Exercise directions =
Which lines below contain the word "Task"? Copy each of them.

Exercise input =
════════════════

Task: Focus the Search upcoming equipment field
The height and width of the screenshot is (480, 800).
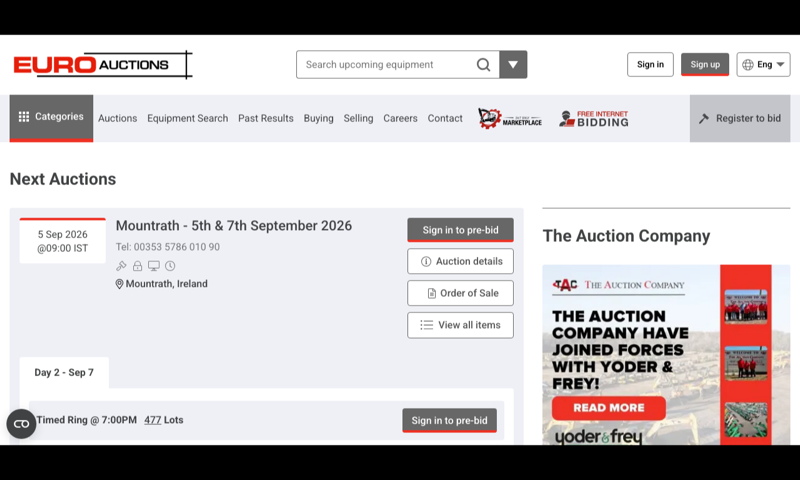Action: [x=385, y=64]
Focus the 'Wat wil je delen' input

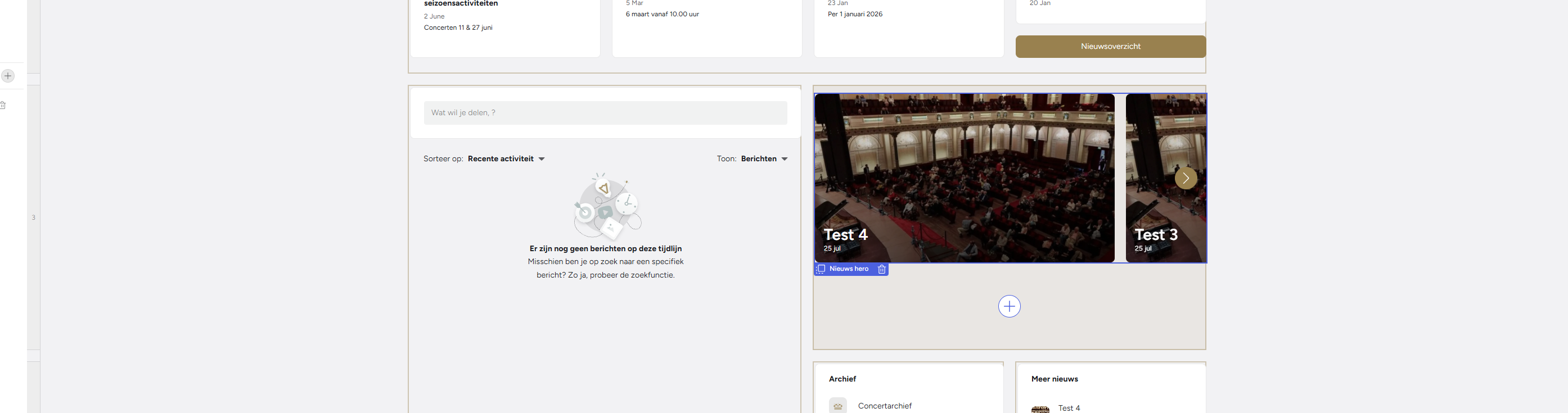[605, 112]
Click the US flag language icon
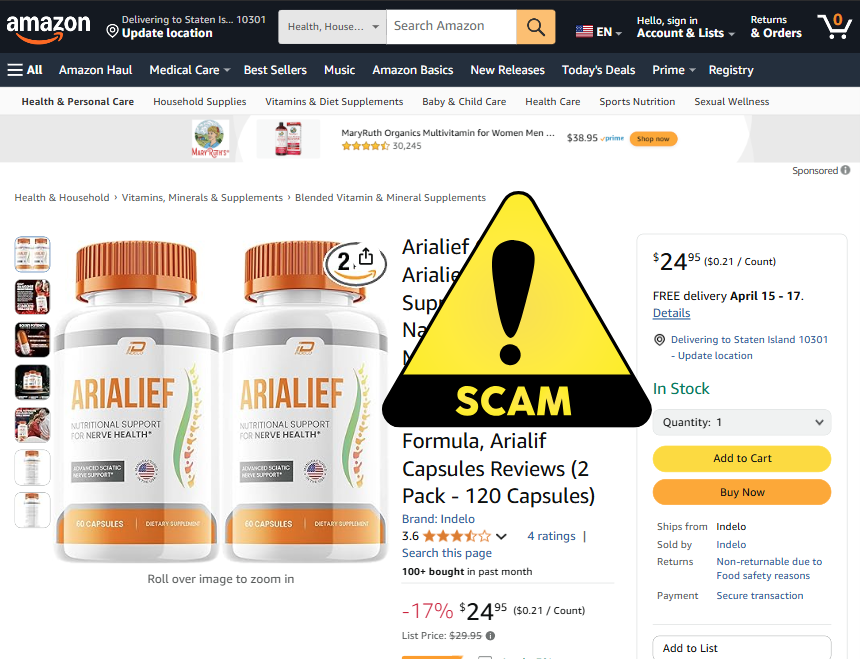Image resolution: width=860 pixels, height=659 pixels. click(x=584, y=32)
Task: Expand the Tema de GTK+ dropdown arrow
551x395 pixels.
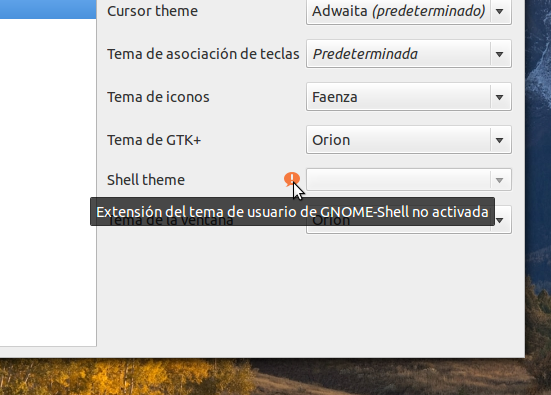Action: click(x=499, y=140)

════════════════

Written answer =
Task: Focus the Search upcoming equipment field
Task: Expand the Tema de GTK+ dropdown arrow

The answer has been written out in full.